* _Exercise_
Copy out the passage of the South Sudan floods text that opens with "Climate researchers theorized" and closes with "rainfall and flooding.", swapping "prolonged rainfall" for "heavy rainfall" along the way.

* _Text block_

2024 South Sudan floods
- Date: August 2024 – ongoing
- Location: South Sudan;
- Cause: Heavy rainfall, overflow of Lake Victoria
- Deaths: Unknown 735,000 people impacted; 65,000 people displaced;

= 2024 South Sudan floods =

Natural disaster in Africa

The 2024 South Sudan floods refer to catastrophic flooding across the African nation of South Sudan, resulting in "over 735,000 people across 38 of South Sudan’s 78 counties and the Abyei Administrative Area" being directly impacted, and 65,000 people being displaced, of which 41,000 were displaced from Warrap.

Climate researchers theorized that altered climate patterns around the Sudd wetland region could result in the first mass-population displacement caused by climate change, due to the permanent expansion of uninhabitable wetlands caused by prolonged rainfall and flooding.

* _Stored data_

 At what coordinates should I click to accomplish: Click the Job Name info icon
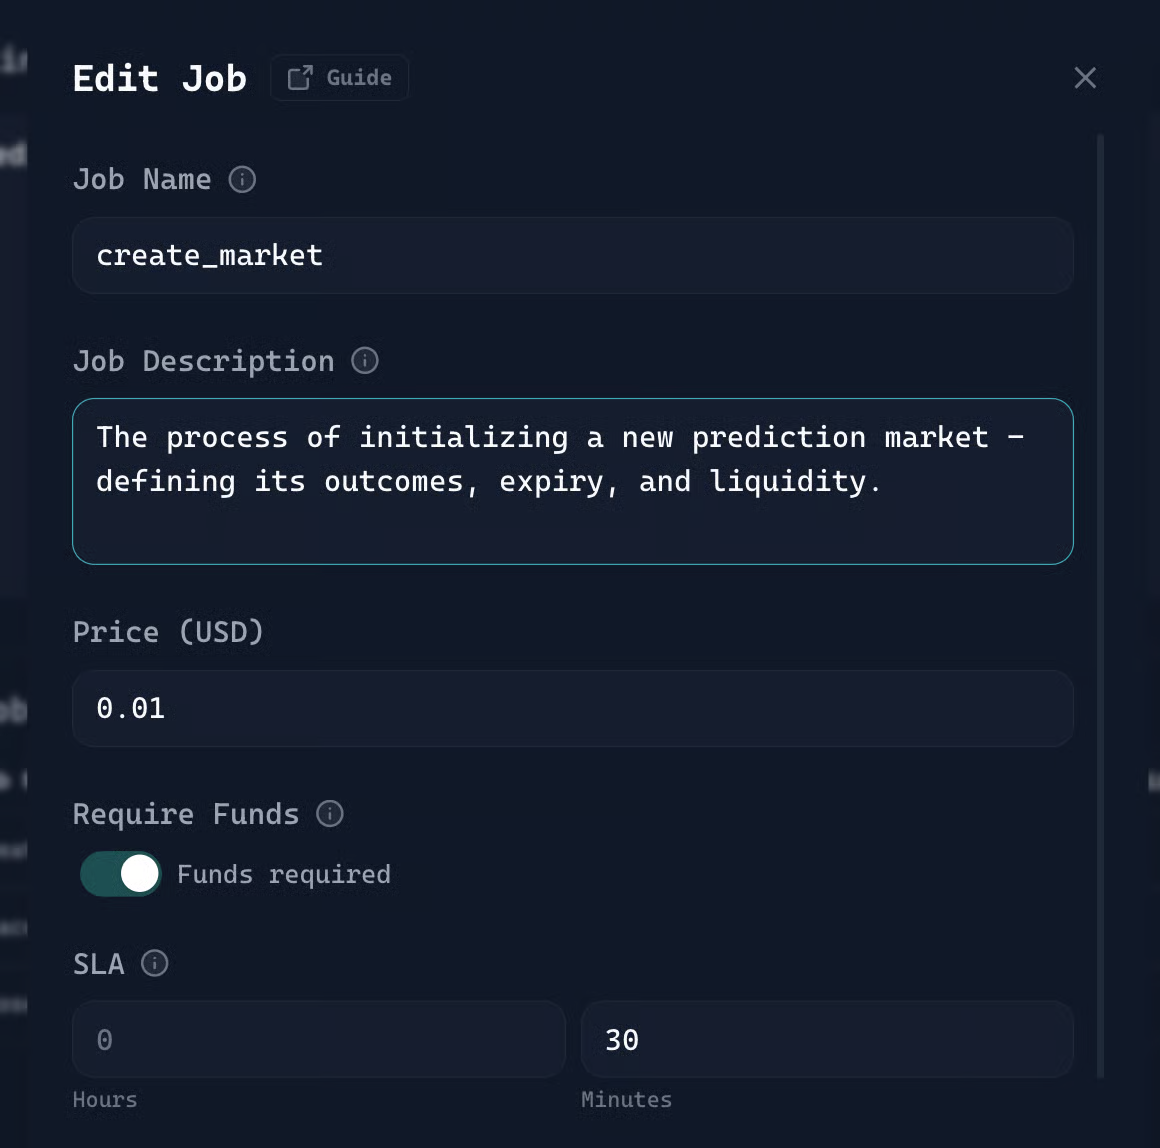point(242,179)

...

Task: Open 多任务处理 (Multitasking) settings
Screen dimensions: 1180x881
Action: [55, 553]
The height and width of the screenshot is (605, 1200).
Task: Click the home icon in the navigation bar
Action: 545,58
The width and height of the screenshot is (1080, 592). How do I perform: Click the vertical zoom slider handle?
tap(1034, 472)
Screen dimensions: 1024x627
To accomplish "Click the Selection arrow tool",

* _Exercise solution_
Climate researchers theorized that altered climate patterns around the Sudd wetland region could result in the first mass-population displacement caused by climate change, due to the permanent expansion of uninhabitable wetlands caused by heavy rainfall and flooding.